A typical zeitgeist would include things from 2011 only, where as our list may contain things that have been around before, but have had a particular impact on our work and business throughout the year along with some fun ones we’ve been playing around with.
You can click on the titles, and images to go to the corresponding site for each items. In no particular order, here we go:
WordPress
We’re in the business of designing and developing websites built on WordPress and so it was a natural choice to include the mighty WP in our list. Now on version 3.3 it’s grown from strength to strength and continues to help us make great sites for our clients.
If you don’t know already, there’s a huge, thriving community that surrounds WordPress with a multitude of theme and plugin developers who are pushing out some amazing plugins:
Posts 2 Posts
This plugin allows you to create many-to-many relationships between posts of any type: post, page, custom posts types and is incredibly powerful for linking content on both the front and back end of WordPress.
WordPress SEO by Yoast
WordPress is already technically pretty good for SEO in its “out of the box” state. Yoast’s plugin builds upon this, allowing you to write better content, improve the already existing SEO and optimise your WordPress site and its content.
Regenerate Thumbnails
If you’ve changed the sizes of images in your Media settings then you want to update the thumbnails that already exist on your site, right? The Regenerate Thumbnails plugin does this with ease! You can either regenerate the thumbnails for all image uploads, individual image uploads, or specific multiple image uploads.
Gravity Forms
Forms, the bane of many a designer/developer? We were tasked with creating some complex forms for the front side of a site in a recent project for a client. Having been recommended Gravity Forms, there was no looking back as it makes the task of form-building so easy. It’s a commercial plugin but seriously justifies its price tag.
GitHub
GitHub has been a major player in enhancing our teamwork this year and it’s online project hosting has enabled us to work smoother, quicker and deploy sites with ease – in short, it’s been a godsend.
960.gs
We’ve been using Nathan Smith’s 960 framework for quite a while now and although some may argue that as screen resolutions increase in size it’s time to move up to a larger framework, we still endeavour to use this in the majority of our projects. Simple, easy to dive in and get to grips with and still powerful enough to make great looking websites.
Strip This comic maker
StripThis! is a Javascript/HTML/CSS3 engine that can create a simple comic from a set of structured sentences that, starting from a database of words, are natural as much as possible.

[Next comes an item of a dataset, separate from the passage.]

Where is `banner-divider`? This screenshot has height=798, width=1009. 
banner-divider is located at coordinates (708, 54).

That means that you don’t need to code and draw anything particular for putting together a comic strip with StripThis!, except - obviously - if you’re going to extend the word database.

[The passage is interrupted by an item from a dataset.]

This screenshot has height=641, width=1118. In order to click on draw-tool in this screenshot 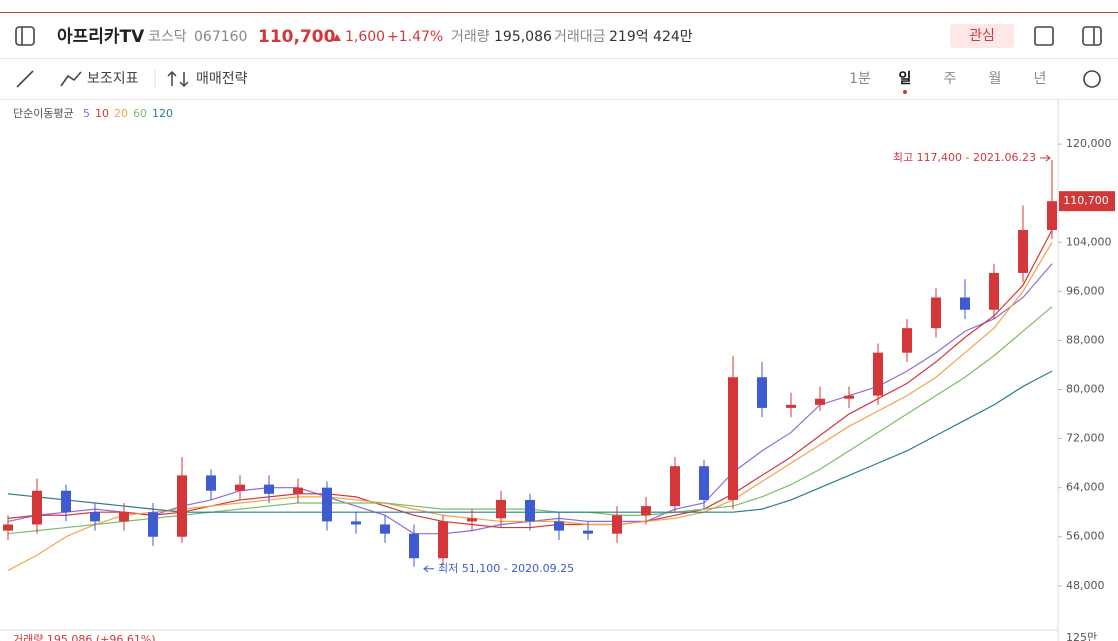, I will do `click(25, 79)`.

The comic is composed on-the-fly using HTML elements, CSS transformations, custom fonts combined together starting from the specified script and that’s why your webcomic is actually made with web. Since the comic is not rasterized, a lot of funny things can be done, like instant translations of your comic in different languages, thanks to Google Translate APIs (read “funny translated”) and tooltips on balloons and characters.
Subtle Patterns
Subtle Patterns is a site and tool that does exactly what it says on the tin. Providing high quality, subtle patterns for use in your web projects, it’s an ever-expanding archive of some very tasteful and useful patterns which can be downloaded as image files or for the Photoshop people, as a pattern file, ready to add to your arsenal of tools.

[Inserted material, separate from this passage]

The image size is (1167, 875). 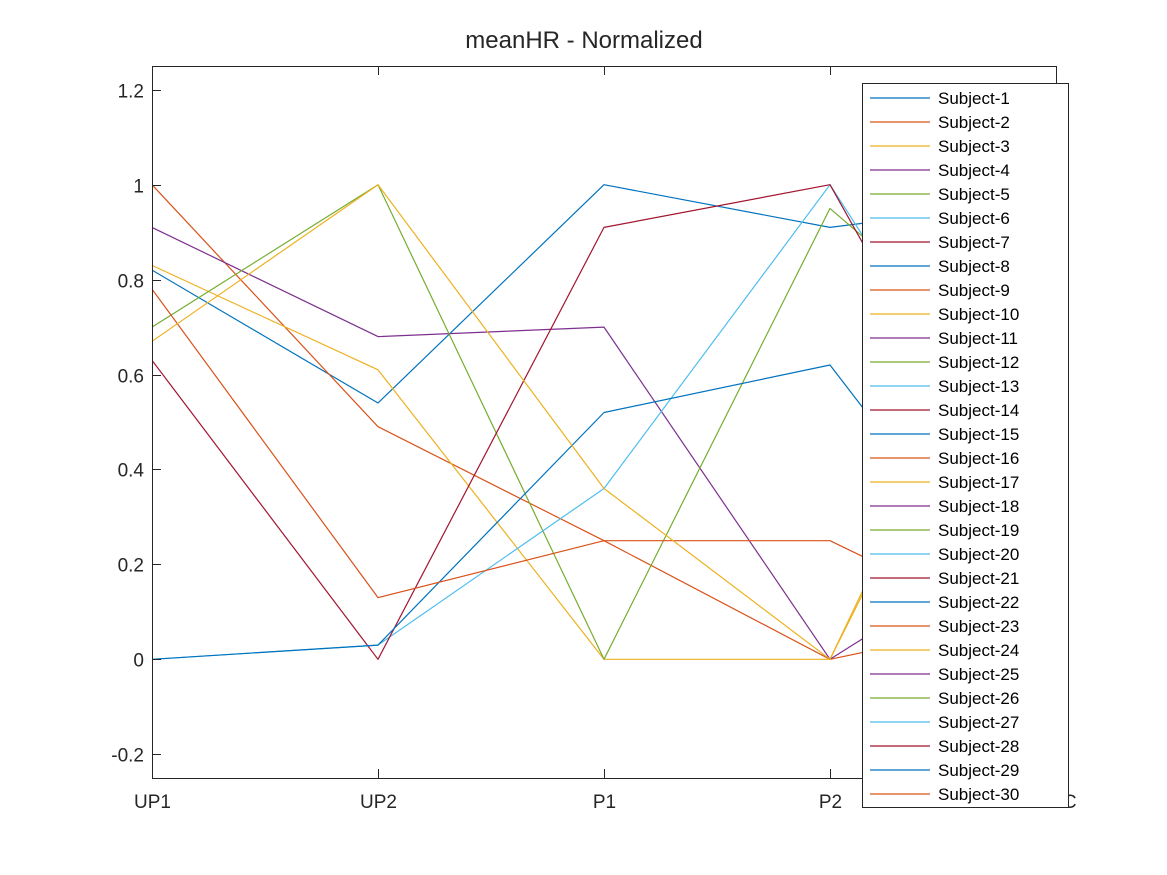 I want to click on legend-entry: Subject-11, so click(x=978, y=338).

If you’re a GIMP user, you can grab the .pat files from GitHub here.
LESS
LESS extends CSS with dynamic behaviour such as variables, mixins, operations and functions. You can run LESS client-side and also on the server side. We’ve been using LESS to speed up our front end work and it’s proving to be a valuable tool so far.
Sublime Text Editor
Sublime Text is a sophisticated text editor for code, html and prose. It has a slick user interface too.
Normalize CSS
Normalize.css is a customisable CSS file that makes browsers render all elements more consistently and in line with modern standards. The creators researched the differences between default browser styles in order to precisely target only the styles that need normalizing. There’s a demo here.
HTML5 Shim
HTML5 Shim is Javascript for Internet Explorer to recognise and allow the styling of HTML5 elements.
Wunderlist
Wunderlist is a beautiful looking, simple to use task management app that works across iOS, Android, OS X, Windows and web app. It’s incredibly easy to set up new daily tasks that sync across your devices and tools to collaborate with other people. Winner!
Hype Machine
We’ve been fans of the Hype Machine since it started and this year was no different. Continuing to index some of the best, hottest tracks from the blogosphere, they expanded their offering to include great apps for iOS and Android and back in June we were the featured blog on their radio show, where we spoke about our Drum and Bass coverage, electronic music and how Friedmylittlebrain came to life.
Ultimate CSS Gradient Generator
Using a CSS gradient builder that has a very similar UI/interface to the one in Photoshop means you can focus on getting the right gradient for your design. We recently used this with our fancy tags for WordPress too.
What do you think to our list and what were you favourite tools, sites and web apps this year – pop a comment in the box below!